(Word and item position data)
◆ ◆ ◆ ◆

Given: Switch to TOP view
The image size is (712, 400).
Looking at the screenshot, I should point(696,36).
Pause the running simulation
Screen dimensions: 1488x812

◆ ◆ ◆ ◆

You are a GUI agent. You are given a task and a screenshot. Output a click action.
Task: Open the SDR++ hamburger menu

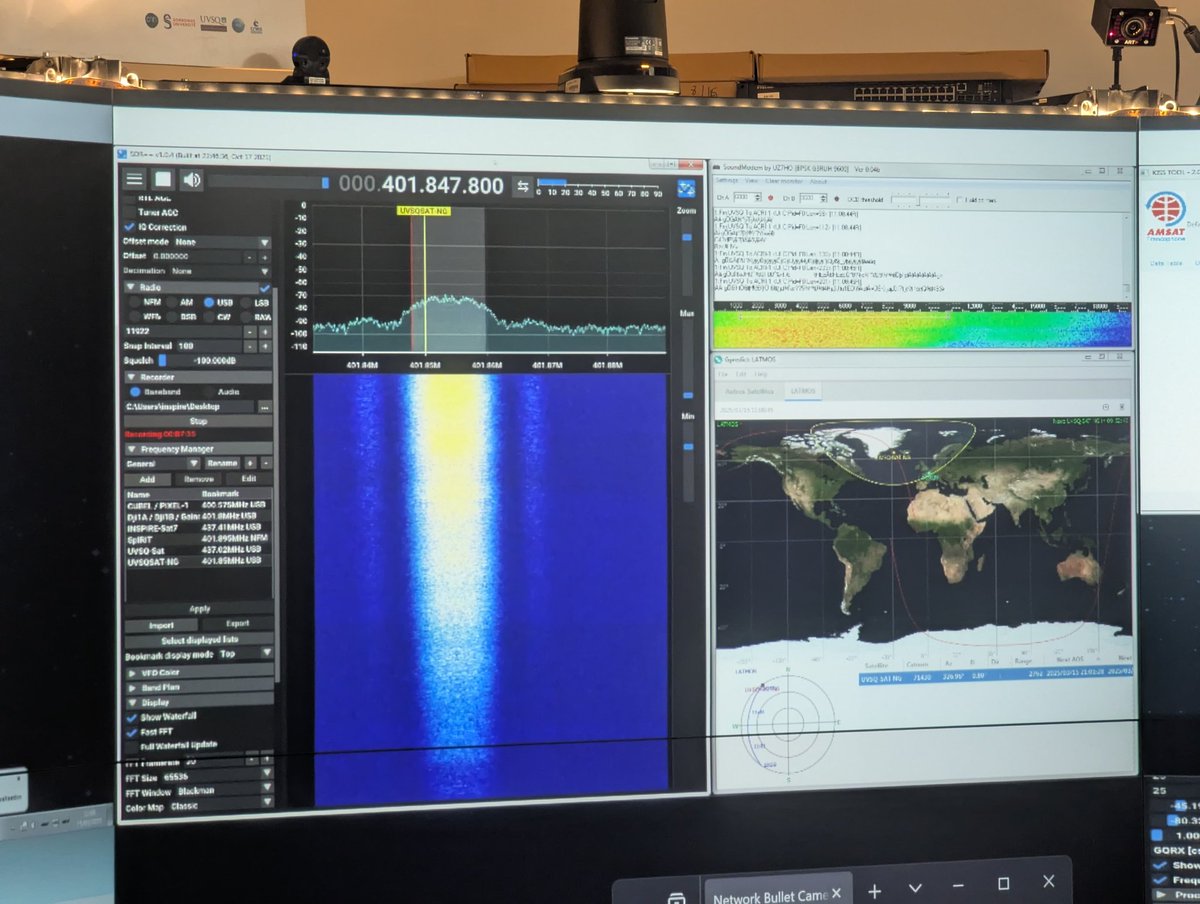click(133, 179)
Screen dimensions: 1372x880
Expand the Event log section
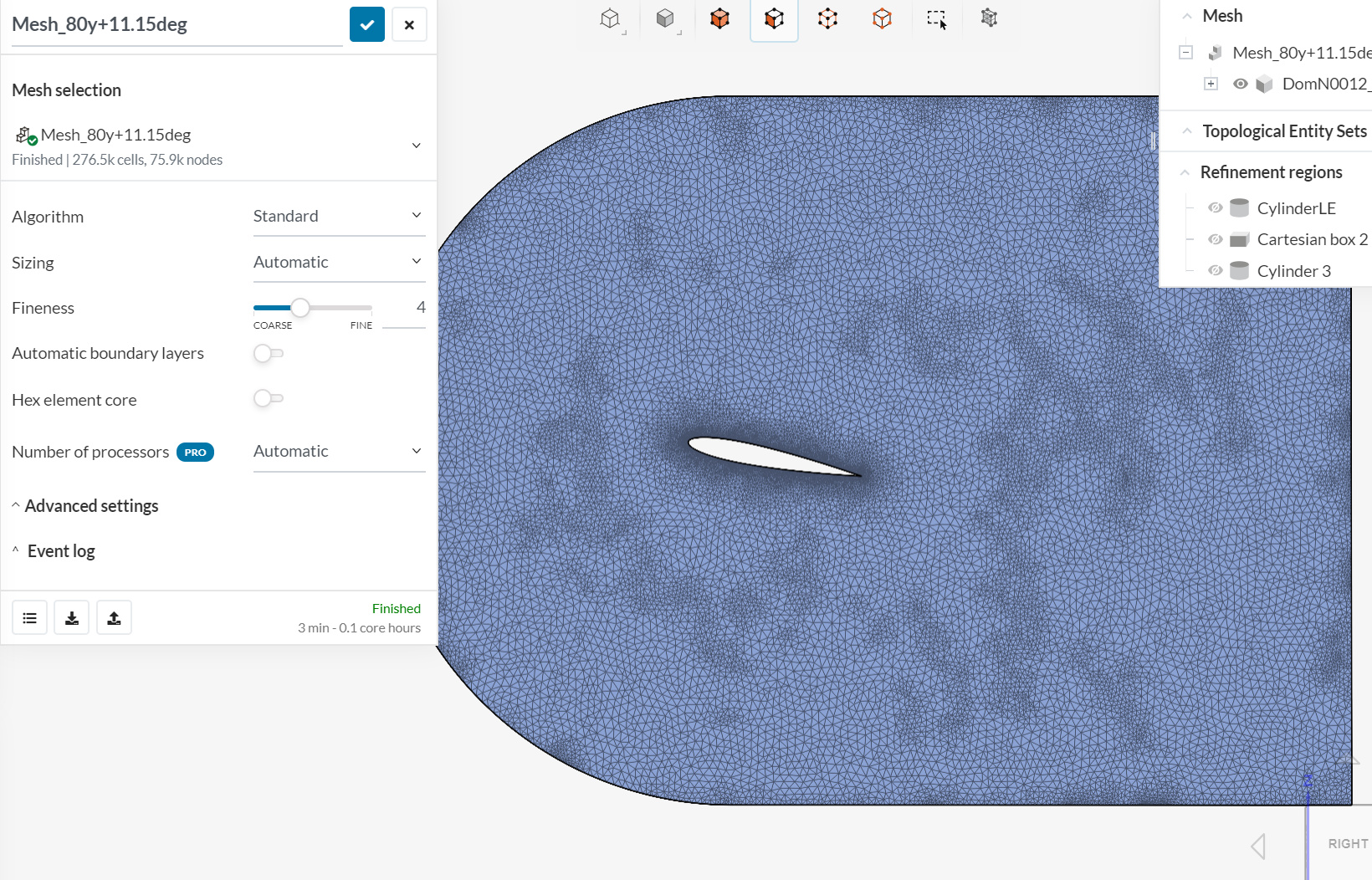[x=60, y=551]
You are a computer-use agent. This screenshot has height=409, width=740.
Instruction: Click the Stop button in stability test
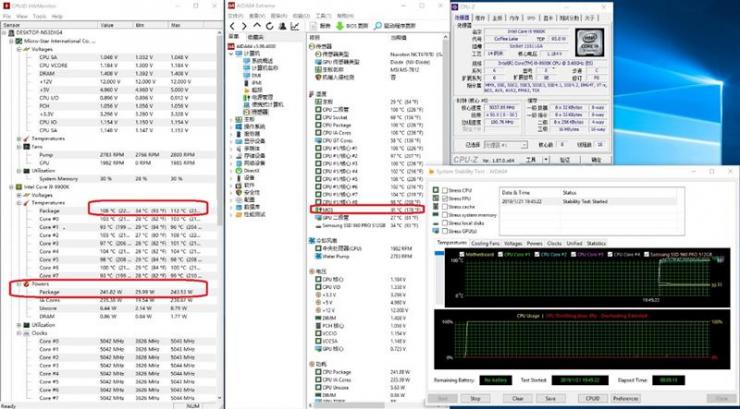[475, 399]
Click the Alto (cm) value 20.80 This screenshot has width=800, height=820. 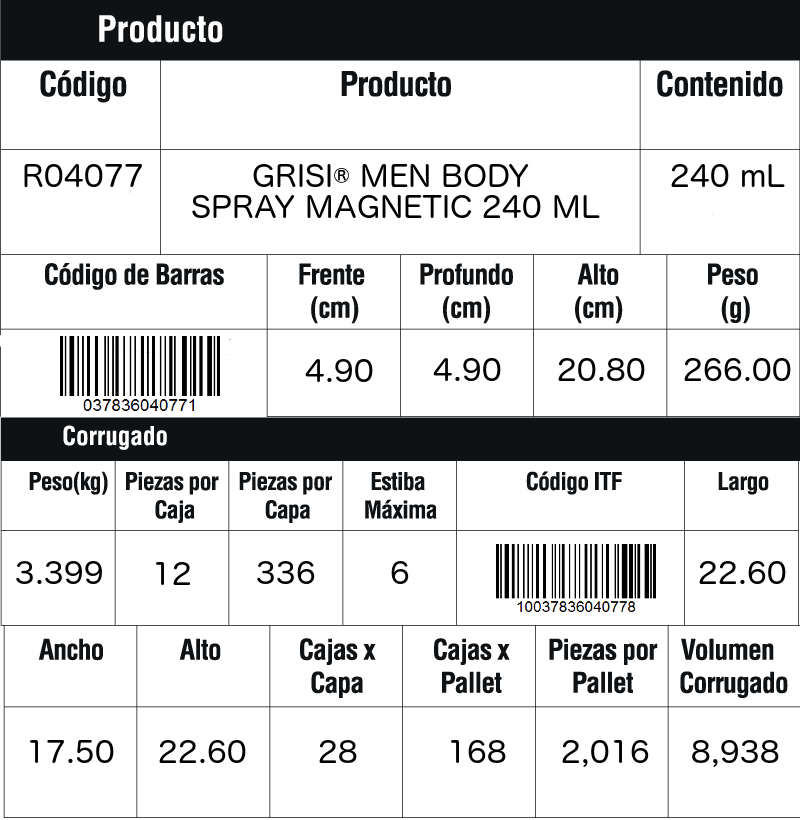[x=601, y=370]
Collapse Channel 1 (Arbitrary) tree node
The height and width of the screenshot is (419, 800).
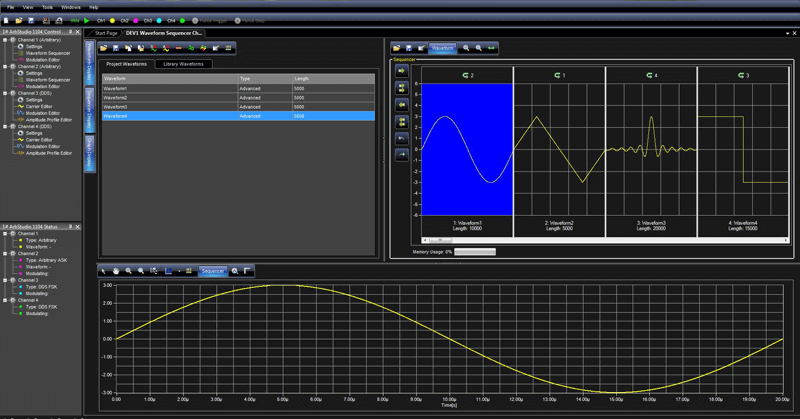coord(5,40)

◆ ◆ ◆ ◆

■ Problem to work on ■
Copy the lines starting at the one containing "Given: Switch to TOP view" and ending at the one containing "Screen dimensions: 1488x812", both included, without any changes.

■ Reply to the exercise ■
Given: Switch to TOP view
The image size is (712, 400).
Looking at the screenshot, I should point(696,36).
Pause the running simulation
Screen dimensions: 1488x812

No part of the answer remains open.